▸ Задания:
a – Перепишите строки данных от строки с «Task: Open the Payee Status dropdown» до строки с «Looking at the screenshot, I should 63,55.» включительно, заменив «icon» на «symbol»; остальное оставьте без изменений.
b – Допишите следующую часть текста о поездке по железной дороге из Александрии в Каир, начиная сразу после его последнего предложения.

▸ Исходный текст:
○ ○ ○ ○ ○
Тогда А. П. Новосильский, решив, что расплатится один за всех (потом-де разочтемся), приказал кавасу вести себя к багажной кассе. Тот сейчас же смутился и стал извиняться, уверяя, что он ошибся, что за багаж с нас собственно ничего не требуется, так как плата за целое отделение багажного вагона уже внесена одним из наших спутников (Н. Н. Росселем), но что он позабыл второпях об этом обстоятельстве и просит великодушно простить ему. Очевидно, расчет был на то, что за суетой и по неопытности, а в особенности по грансиньорству (здесь, сказать мимоходом, почему-то ужасно рассчитывают на грансиньорство русских) ему отсчитают четыреста франков по одному лишь его голословному заявлению и не потрудятся даже лично справиться, точно ли употребил он их на то, на что спрашивал. Вероятно, проделка эта ему уже не раз удавалась с нашими соотечественниками.
В это время приехал Тонино-бей, нарочно присланный хедивом пожелать от его имени С. С. Лесовскому счастливого пути и сообщить, что хедив приказал приготовить для нас отдельный вагон 1-го класса. Адмирал просил его передать хедиву нашу признательность за все любезное внимание, оказанное нам его высочеством и выразил, что мы уносим из Александрии наилучшие впечатления как о самом хедиве, так и о лицах его двора и министерства, с которыми приходилось вступать в какое-либо соприкосновение.
Дружески простясь с Тонино-беем и лицами нашего консульства, мы ровно в восемь часов тронулись в путь по Каирской дороге.
Вначале она пролегает по известковому грунту пепельно-серого цвета, где нет ни малейшей растительности. На обсыпях откосов лежало и ползало множество ящериц, которых, по-видимому, нисколько не смущает грохот поезда, вероятно, уже привыкли. Это очень красивые животные, величиной около фута, с темно-синей и фиолетовой окраской кожи, которая имеет свойство вдруг переходить в кроваво-красный цвет, чуть только чем-нибудь нарушается спокойствие ящерицы.
Вскоре путь пошел по довольно узкому перешейку, между озерами Абукир и Мариут; значительная часть последнего уже осушена и обработана под рисовые пашни. Озера эти, впрочем, крайне мелководны, так что стаи стоящих посредине их мрачных марабу и розовых фламинго лишь несколько обмакивают в их водах длинные голени. Мне кажется, это скорее обширные лужи, вроде наших степных среднеазиатских "каков", чем озера в точном значении слова.
○ ○ ○ ○ ○
▸ Блок данных:
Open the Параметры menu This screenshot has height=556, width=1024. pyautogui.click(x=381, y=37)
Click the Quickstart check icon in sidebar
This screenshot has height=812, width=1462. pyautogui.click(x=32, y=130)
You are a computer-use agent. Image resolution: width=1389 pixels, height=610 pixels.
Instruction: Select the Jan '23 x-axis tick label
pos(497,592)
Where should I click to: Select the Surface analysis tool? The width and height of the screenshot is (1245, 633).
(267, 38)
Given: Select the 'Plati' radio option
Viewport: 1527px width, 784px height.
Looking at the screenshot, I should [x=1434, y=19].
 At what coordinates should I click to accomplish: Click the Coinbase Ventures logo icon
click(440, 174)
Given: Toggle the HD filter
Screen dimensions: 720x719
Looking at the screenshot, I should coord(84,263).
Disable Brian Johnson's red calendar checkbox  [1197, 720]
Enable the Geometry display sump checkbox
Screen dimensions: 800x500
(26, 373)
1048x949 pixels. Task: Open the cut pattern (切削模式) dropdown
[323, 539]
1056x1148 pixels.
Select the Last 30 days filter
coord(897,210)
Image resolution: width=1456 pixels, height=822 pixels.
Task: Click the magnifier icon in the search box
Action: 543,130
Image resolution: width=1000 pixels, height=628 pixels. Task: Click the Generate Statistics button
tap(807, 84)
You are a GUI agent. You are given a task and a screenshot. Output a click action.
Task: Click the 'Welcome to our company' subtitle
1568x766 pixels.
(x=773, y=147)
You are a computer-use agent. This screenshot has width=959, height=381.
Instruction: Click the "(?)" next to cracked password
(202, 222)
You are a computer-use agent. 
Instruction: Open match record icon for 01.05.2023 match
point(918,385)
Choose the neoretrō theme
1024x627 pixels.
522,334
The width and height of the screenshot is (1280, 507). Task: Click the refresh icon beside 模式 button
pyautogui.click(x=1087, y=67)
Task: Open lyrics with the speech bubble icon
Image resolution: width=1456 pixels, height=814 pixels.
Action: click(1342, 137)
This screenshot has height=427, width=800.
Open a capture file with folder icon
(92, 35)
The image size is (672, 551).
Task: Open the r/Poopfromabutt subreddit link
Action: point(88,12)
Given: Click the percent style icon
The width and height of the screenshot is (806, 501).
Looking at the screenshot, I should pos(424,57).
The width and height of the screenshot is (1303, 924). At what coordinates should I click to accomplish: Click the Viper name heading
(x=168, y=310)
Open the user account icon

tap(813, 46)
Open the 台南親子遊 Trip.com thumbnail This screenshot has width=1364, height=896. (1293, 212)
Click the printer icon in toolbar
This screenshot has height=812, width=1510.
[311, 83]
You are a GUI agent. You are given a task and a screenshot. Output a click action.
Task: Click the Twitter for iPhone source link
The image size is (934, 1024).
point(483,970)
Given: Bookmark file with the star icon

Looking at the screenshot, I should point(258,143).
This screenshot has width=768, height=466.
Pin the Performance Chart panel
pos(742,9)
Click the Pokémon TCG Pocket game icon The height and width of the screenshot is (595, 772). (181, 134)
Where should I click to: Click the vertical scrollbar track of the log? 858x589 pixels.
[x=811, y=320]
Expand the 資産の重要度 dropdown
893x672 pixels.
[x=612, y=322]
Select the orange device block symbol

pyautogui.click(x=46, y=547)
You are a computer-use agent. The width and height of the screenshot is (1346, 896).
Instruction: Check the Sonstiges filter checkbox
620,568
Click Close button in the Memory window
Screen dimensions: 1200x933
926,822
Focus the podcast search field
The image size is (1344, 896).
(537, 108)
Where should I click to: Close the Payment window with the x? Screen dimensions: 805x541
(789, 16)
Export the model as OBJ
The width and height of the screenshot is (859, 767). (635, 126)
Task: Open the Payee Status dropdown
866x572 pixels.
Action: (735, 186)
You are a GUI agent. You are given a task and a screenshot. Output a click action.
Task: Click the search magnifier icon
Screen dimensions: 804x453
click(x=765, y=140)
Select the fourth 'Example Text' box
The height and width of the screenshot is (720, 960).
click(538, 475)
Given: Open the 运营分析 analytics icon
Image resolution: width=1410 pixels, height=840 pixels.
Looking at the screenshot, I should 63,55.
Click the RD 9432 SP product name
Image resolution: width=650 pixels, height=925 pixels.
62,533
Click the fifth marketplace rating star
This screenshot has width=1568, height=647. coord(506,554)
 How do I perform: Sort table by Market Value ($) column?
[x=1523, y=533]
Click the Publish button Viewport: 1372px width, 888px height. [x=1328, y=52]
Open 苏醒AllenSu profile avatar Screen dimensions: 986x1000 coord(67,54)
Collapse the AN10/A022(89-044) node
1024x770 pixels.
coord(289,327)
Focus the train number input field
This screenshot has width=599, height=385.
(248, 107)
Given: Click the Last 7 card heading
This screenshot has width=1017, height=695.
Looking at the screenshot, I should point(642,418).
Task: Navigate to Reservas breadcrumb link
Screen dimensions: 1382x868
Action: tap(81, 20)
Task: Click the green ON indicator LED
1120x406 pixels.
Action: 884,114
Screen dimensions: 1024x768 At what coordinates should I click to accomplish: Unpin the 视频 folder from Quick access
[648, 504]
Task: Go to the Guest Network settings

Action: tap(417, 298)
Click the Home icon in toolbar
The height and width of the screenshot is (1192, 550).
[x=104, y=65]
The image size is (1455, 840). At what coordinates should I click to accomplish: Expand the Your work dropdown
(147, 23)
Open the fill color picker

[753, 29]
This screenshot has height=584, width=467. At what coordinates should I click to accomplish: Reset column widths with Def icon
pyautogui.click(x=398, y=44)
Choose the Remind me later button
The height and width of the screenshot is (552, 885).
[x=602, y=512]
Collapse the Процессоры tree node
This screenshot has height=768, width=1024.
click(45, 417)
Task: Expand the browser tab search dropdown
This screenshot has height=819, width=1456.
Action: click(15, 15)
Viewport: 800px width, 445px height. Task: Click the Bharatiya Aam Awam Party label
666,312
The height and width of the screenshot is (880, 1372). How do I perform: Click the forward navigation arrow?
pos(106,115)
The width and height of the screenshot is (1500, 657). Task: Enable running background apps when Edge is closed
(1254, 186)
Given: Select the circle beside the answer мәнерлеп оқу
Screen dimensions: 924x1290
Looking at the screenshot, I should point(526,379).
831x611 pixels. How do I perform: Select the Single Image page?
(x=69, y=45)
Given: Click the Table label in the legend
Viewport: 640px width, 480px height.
○ ○ ○ ○ ○
▸ Ответы по заданиям:
a –
Task: Open the Payee Status dropdown
866x572 pixels.
Action: (735, 186)
You are a GUI agent. You are given a task and a screenshot. Output a click action.
Task: Click the search magnifier symbol
Screen dimensions: 804x453
click(x=765, y=140)
Select the fourth 'Example Text' box
The height and width of the screenshot is (720, 960).
click(538, 475)
Given: Open the 运营分析 analytics symbol
Image resolution: width=1410 pixels, height=840 pixels.
Looking at the screenshot, I should 63,55.

b –
За перешейком пейзаж принимает совершенно своеобразный характер: на гладкой, со всех сторон открытой плоскости вы видите полосы роскошной растительности рядом с песчаною пустыней, на которой там и сям мелькают отдельные оазисы садов и миловидных дач; затем, перемежаясь с пространствами пустыни, идут возделанные пашни и затопленные рисовые поля. На пашнях работают поселяне плугами самого первобытного устройства, причем в такой плуг нередко впряжены рядом верблюд и корова. Поля изрезаны оросительными арыками, отведенными из нескольких главных каналов, по которым, несмотря на их ширину, не свыше трех аршин, ходят парусные лодки, и это являет очень оригинальное зрелище: за высотою канальных насыпей (диг) вы не видите ни воды, ни лодок, а движется перед вашими глазами только один косой островерхий парус, который словно скользит сам по себе прямо по зеленеющему полю. Вдоль этих каналов почти всюду видны древесные насаждения, образующие нередко целые рощи, из-за которых кое-где мелькают белые стены построек и торчат локомобильные и кирпичные трубы фабрик и заводов. Населенность страны довольно густая. Арабские и коптские деревушки встречаются нередко; но до чего невзыскательны эти феллахи в своем домашнем обиходе! Их жилища походят более на муравьиные кучи или опрокинутые вверх дном ласточкины гнезда, а то и на кучи навоза. Иногда целое селение состоит лишь из таких убогих кучек-конурок, в иных же деревнях они перемешаны с глинобитными домиками, вроде наших среднеазиатских саклей. Мечеть или церковь среди этих селений отличаете вы тем, что над первой на глинобитном куполе торчит полумесяц, а над второй четырехконечный крестик. Между селениями там и сям разбросаны кладбища и отдельные могилы марабутов, святых отшельников. Эти последние носят совершенно тот же характер, что и наши среднеазиатские мазанки: четырехсторонняя, кубической формы, мазанка, увенчанная глинобитным полусферическим или луковичным куполом. Над такими могилами всегда почти болтаются на шестах конские хвосты и какие-то тряпицы.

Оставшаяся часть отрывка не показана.